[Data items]
********************
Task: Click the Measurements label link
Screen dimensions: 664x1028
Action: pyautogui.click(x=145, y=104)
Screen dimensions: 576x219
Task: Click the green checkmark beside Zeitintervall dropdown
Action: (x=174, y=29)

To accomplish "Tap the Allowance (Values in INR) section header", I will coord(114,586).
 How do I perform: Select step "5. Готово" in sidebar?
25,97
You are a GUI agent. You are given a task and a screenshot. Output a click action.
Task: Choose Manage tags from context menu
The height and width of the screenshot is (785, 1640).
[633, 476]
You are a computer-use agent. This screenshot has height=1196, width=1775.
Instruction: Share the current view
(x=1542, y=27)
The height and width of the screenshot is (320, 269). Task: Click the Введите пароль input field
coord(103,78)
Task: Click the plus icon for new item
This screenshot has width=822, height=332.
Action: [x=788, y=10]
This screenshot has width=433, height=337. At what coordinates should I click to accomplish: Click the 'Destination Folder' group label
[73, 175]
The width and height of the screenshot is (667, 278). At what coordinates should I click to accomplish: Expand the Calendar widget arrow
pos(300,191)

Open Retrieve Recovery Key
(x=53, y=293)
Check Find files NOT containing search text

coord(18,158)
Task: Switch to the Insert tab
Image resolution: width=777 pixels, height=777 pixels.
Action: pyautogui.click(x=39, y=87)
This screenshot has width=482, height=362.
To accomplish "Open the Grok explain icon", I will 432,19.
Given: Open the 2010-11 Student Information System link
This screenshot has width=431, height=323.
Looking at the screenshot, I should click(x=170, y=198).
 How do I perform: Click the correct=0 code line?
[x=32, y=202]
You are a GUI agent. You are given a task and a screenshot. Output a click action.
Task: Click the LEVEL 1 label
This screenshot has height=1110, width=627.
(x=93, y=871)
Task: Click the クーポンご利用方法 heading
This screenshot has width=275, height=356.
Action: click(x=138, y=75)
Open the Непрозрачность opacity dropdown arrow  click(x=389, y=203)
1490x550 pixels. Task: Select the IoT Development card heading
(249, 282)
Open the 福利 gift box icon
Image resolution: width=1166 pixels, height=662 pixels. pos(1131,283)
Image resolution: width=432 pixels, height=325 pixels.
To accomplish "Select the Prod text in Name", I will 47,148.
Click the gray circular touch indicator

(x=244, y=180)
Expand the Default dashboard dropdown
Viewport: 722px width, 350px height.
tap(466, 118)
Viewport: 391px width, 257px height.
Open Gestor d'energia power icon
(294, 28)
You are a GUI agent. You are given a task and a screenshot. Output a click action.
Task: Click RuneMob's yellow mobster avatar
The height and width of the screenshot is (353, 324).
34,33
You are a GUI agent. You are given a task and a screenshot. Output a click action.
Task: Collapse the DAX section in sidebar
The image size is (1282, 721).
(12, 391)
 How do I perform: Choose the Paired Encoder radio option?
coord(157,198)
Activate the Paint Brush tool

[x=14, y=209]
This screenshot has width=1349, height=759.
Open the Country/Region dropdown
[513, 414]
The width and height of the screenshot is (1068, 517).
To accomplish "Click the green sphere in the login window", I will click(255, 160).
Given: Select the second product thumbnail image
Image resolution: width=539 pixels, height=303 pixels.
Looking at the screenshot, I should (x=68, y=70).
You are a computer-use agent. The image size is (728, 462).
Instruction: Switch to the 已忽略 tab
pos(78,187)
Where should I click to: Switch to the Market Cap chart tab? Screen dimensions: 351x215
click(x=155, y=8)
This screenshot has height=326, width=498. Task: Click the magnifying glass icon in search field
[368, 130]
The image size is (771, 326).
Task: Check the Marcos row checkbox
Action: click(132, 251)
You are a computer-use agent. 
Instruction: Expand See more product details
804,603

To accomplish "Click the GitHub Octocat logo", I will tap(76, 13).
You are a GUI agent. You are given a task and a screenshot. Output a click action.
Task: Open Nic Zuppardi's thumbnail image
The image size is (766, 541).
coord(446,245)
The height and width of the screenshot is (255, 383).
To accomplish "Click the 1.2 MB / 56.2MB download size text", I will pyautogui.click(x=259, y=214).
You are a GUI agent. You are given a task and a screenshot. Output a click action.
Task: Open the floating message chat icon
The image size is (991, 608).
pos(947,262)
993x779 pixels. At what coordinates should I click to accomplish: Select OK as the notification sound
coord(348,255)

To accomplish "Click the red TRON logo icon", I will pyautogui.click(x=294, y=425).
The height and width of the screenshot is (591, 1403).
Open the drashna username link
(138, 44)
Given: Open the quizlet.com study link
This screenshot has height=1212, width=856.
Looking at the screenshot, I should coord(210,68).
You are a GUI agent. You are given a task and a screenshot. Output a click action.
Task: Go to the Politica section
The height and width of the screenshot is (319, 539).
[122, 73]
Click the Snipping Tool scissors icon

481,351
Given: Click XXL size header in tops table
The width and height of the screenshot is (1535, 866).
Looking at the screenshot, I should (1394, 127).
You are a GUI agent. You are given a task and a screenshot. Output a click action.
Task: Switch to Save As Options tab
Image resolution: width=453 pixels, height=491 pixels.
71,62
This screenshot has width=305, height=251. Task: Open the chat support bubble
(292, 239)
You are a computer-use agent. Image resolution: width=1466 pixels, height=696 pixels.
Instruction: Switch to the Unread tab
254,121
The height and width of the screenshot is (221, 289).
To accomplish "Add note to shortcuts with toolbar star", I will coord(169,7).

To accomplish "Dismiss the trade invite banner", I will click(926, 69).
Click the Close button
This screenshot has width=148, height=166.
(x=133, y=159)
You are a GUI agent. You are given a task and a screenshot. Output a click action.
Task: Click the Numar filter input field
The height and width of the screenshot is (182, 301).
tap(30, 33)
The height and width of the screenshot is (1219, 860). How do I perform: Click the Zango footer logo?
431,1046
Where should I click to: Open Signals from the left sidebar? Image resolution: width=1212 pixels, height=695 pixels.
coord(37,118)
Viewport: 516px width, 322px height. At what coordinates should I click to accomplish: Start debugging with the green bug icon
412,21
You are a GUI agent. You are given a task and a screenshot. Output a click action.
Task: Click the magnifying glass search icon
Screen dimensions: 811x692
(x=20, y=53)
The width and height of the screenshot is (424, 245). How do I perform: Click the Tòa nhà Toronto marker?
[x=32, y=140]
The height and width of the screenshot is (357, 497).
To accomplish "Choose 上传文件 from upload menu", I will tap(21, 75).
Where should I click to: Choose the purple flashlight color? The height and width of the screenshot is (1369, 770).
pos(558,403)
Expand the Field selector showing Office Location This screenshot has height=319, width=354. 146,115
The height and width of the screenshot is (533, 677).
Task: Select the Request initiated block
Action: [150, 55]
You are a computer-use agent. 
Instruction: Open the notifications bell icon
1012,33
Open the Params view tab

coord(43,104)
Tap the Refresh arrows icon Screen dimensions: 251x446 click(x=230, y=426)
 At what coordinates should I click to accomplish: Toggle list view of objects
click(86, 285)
********************
* What the task requires:
In the listing above, identify every line that contains the string "Expand" and copy each one. Letter case counts.

* Full output:
The width and height of the screenshot is (667, 278). At what coordinates should I click to accomplish: Expand the Calendar widget arrow
Expand the Default dashboard dropdown
Instruction: Expand See more product details
Expand the Field selector showing Office Location This screenshot has height=319, width=354. 146,115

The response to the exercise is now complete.